American popcorn retailer

Karmelkorn was an American popcorn retailer. It was founded in 1928 in Casper, Wyoming, by Mr. and Mrs. William O'Sullivan. The O'Sullivans patented their candy-coated popcorn and trademarked the product's name and logo in 1929. Initially, they licensed the product to existing confectioneries before creating a chain of franchised Karmelkorn stores. Within four years, the O'Sullivans had 535 stores licensed to sell its product in North America including candy stores and peanut / popcorn stands. The original slogan of the product was "Delicious Karmelkorn: The Flavor That Can Not be Copied."

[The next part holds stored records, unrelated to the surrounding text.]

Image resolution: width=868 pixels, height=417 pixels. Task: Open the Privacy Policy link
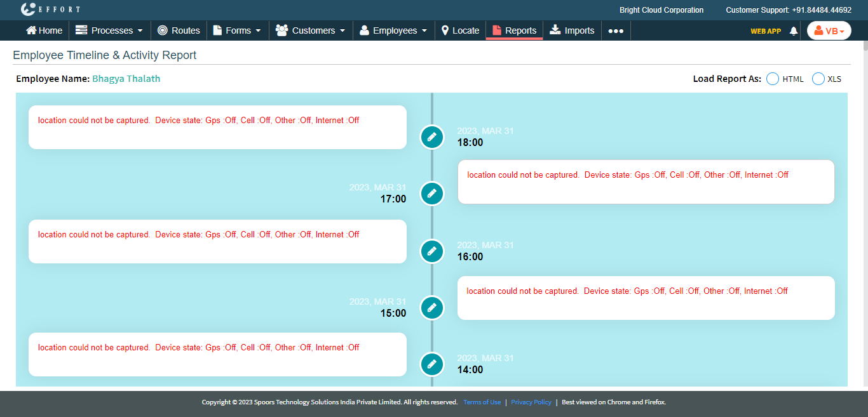coord(531,402)
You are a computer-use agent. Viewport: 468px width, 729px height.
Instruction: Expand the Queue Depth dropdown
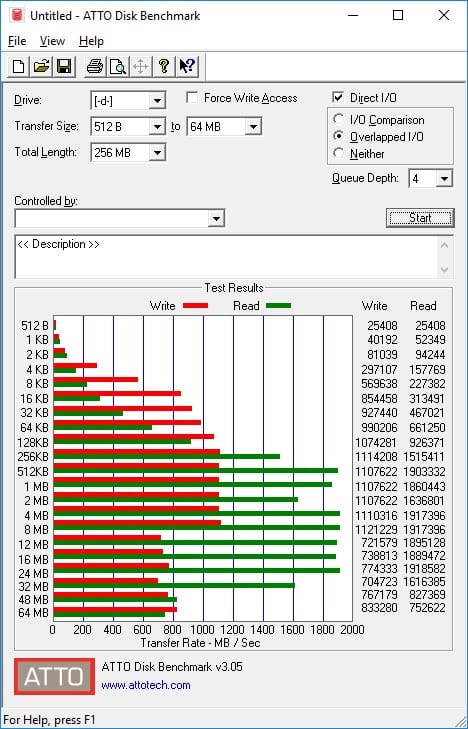coord(444,179)
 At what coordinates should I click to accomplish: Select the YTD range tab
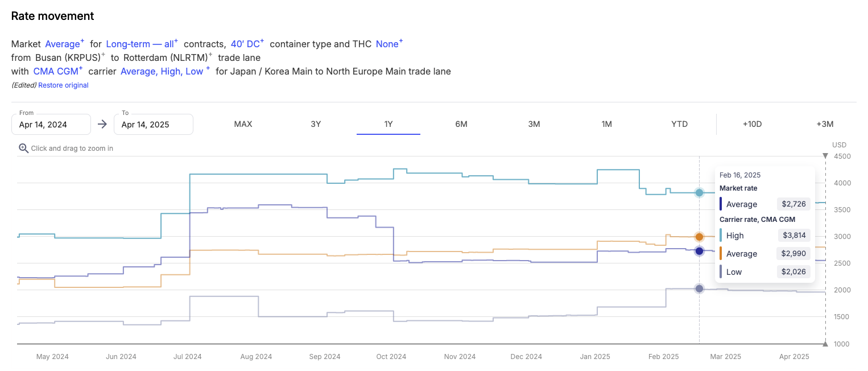(679, 124)
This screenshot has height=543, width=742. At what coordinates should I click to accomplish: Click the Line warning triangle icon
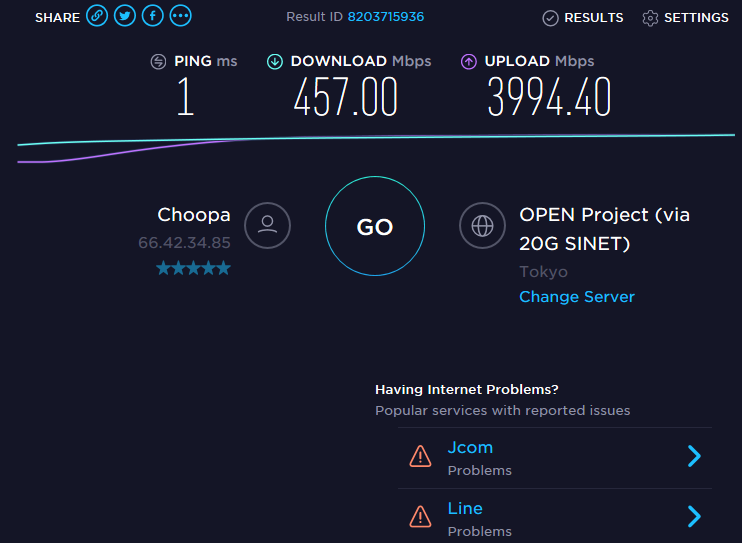click(420, 516)

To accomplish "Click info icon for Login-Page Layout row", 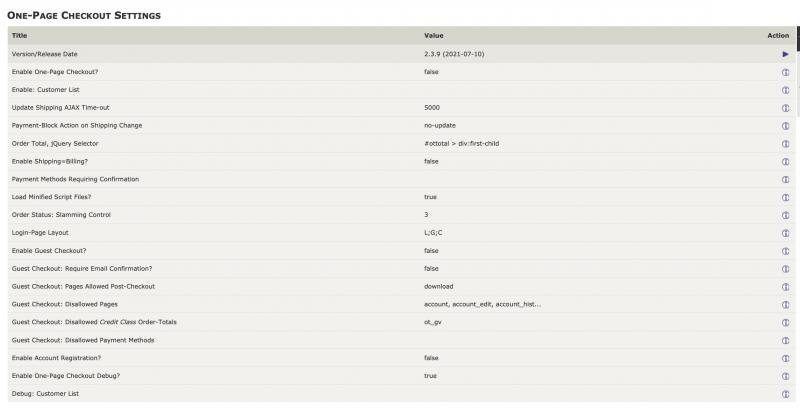I will pos(785,233).
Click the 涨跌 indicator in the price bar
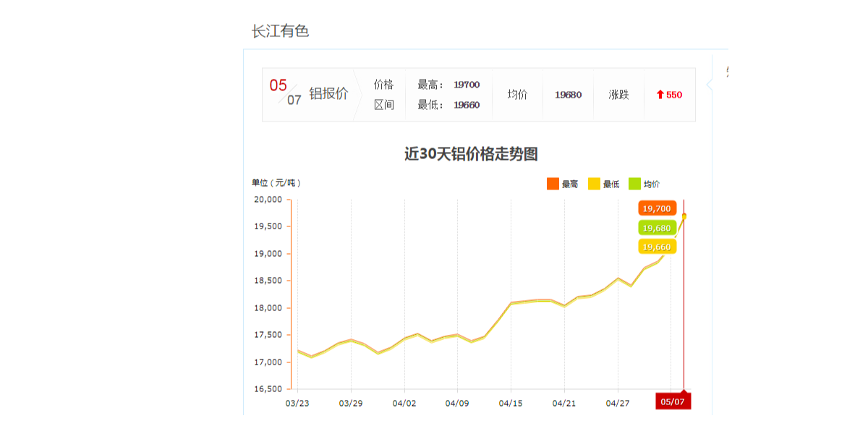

Licensed Karmelkorn merchants sold popcorn, caramel corn, and candied popcorn balls out of downtown storefronts and in tourist areas by beaches and resorts in its first generation. But by the 1960s under new owners, it began operating as Karmelkorn Shoppes, Incorporated. The chain dropped its licensing program and, instead, franchised Karemelkorn Shoppe storefronts which were popular in suburban strip shopping centers and shopping malls. Franchise Growth Corporation in Rock Island, Illinois, acquired Karmelkorn Shoppes Inc. in 1969. By 1982, the chain had 270 stand-alone Karemelkorn shops in 43 states.

In 1986, Dairy Queen's parent company IDQ (now part of Berkshire Hathaway) purchased Karmelkorn Shoppes, Inc. Dairy Queen began co-branding Karmelkorn with the Dairy Queen and Orange Julius brands. Beginning in 1987, many locations with the three product lines were rebranded as Dairy Queen Treat Centers. With the decline of shopping malls and the expiration of Karmelkorn leases in the malls, the chain eroded. By 2019, there were just six remaining Karmelkorn locations. In May of 2019, Dairy Queen International dropped support for its final six locations though retaining the Karmelkorn name and trademark. The brand is presently inactive.